Records supplied Start Marker
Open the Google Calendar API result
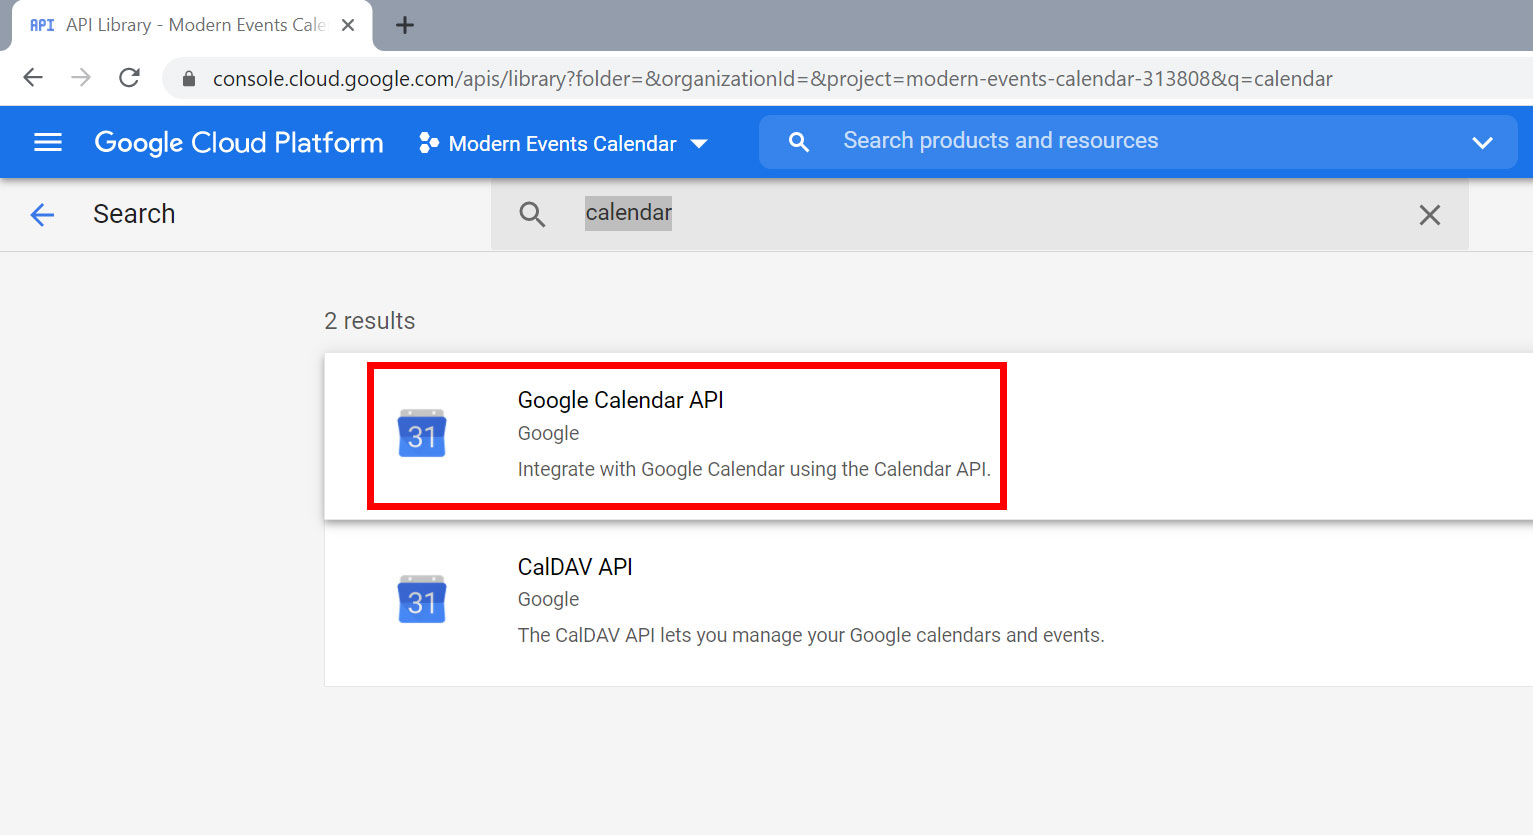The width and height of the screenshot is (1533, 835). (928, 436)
Records supplied End Marker
Records supplied Start Marker
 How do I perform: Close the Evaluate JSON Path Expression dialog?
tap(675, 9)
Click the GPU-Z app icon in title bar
Records supplied End Marker
### Assignment:
Where the listing above has a line with "How do I perform: Close", start there, and output every line exactly through the line with "Click the GPU-Z app icon in title bar", which is also included.

### Problem solution:
 How do I perform: Close the Evaluate JSON Path Expression dialog?
tap(675, 9)
Click the GPU-Z app icon in title bar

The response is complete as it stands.